◆ 目標:
a - 本文のうち、「2020年12月31日付で松」を含む語句から始めて「酒造(秋田県)が立ち上がる。」で終わるところまでを、一字も変えずに写し取ること。
b - 本文の内容を2文で要約してください。

◆ 本文:
2020年12月31日付で松本酒造の取締役を退任し、松本酒造を去ることとなった松本日出彦氏。日本酒「澤やまつもと」で知られ、京都・伏見の地から新たな幡手として、日本酒業界を牽引していくひとりだった日出彦氏はすべてを失った。「松本日出彦という職人を失ってはいけない」そんな想いで5つの蔵、冨田酒造(滋賀県)、花の香酒造(熊本県)、白糸酒造(福岡県)、せんきん(栃木県)、新政酒造(秋田県)が立ち上がる。
2021年3月よりスタートしたのは、日本各地を舞台に、ともに日本酒を作り上げるという前代未聞の取り組み。日出彦氏の活動から垣間見えたのは、新たな価値を生み出すための思考回路と、日本酒業界の未来だった。連載最終回「新政編」(全5回)
ピンチの時の思考法
武者修行の最後の舞台となるのは、秋田県の新政。八代目蔵元として新政の製造総指揮をとり、数々の改革を断行して、従来とは一線を画す日本酒造りを行う佐藤祐輔氏の元へ。奇しくも、日出彦氏含め、白糸酒造の田中氏、せんきんの薄井氏、新政の佐藤氏の4人は蔵に戻り、自身で酒を造り始めた時期が重なるという。ちょうど焼酎ブームが巻き起こった2006年、2007年頃のことだ。

◆ データ:
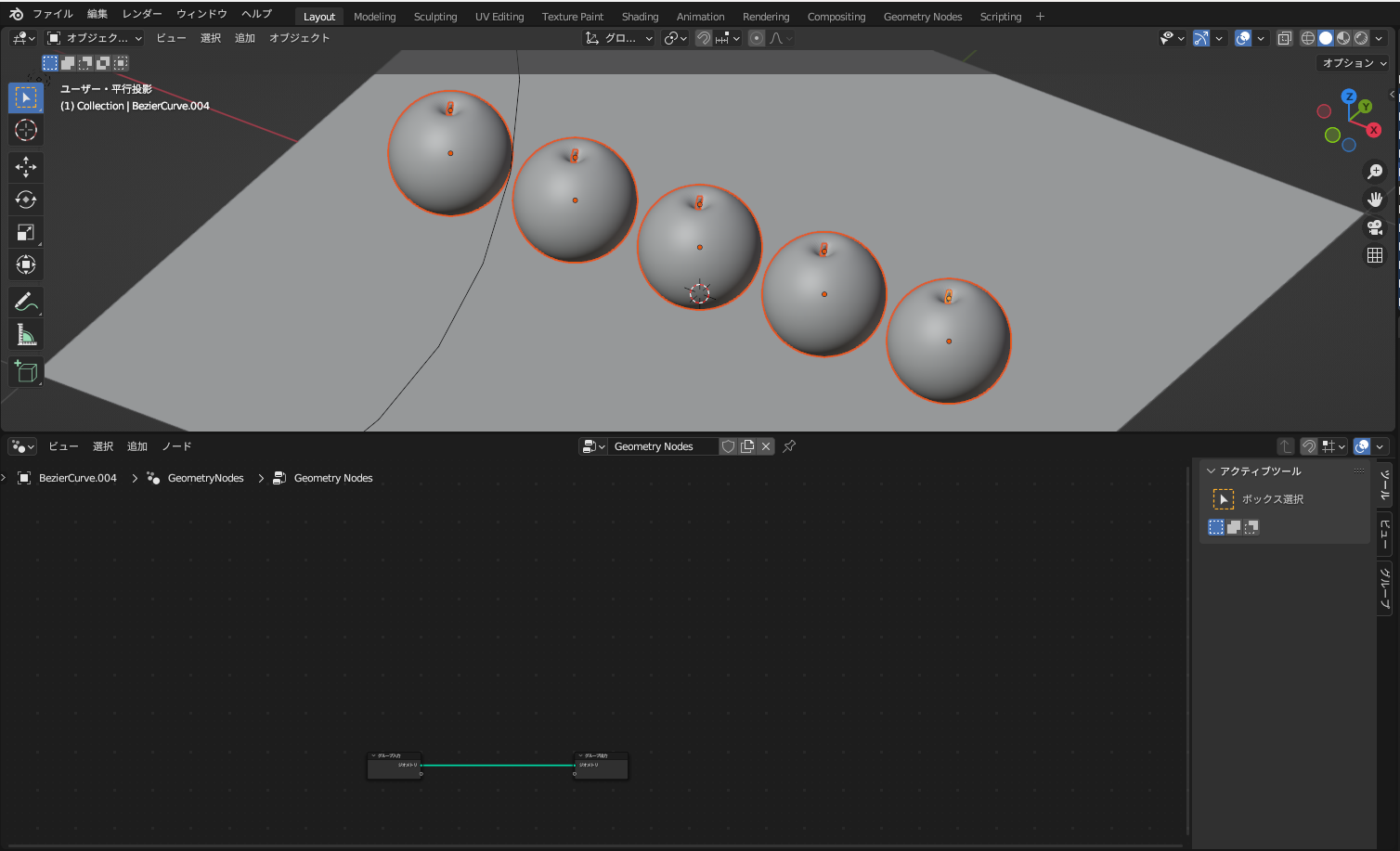Select the Measure tool

(x=25, y=333)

◆ 課題別の解答:
a -
2020年12月31日付で松本酒造の取締役を退任し、松本酒造を去ることとなった松本日出彦氏。日本酒「澤やまつもと」で知られ、京都・伏見の地から新たな幡手として、日本酒業界を牽引していくひとりだった日出彦氏はすべてを失った。「松本日出彦という職人を失ってはいけない」そんな想いで5つの蔵、冨田酒造(滋賀県)、花の香酒造(熊本県)、白糸酒造(福岡県)、せんきん(栃木県)、新政酒造(秋田県)が立ち上がる。

b - 2020年12月31日付で松本酒造を去った松本日出彦氏のために、「職人を失ってはいけない」との想いから5つの蔵が立ち上がり、2021年3月から日本各地でともに日本酒を造る取り組みが始まった。連載最終回の舞台は秋田県の新政で、八代目蔵元の佐藤祐輔氏を含む4人は、2006年、2007年頃に蔵に戻って酒を造り始めた時期が重なるという。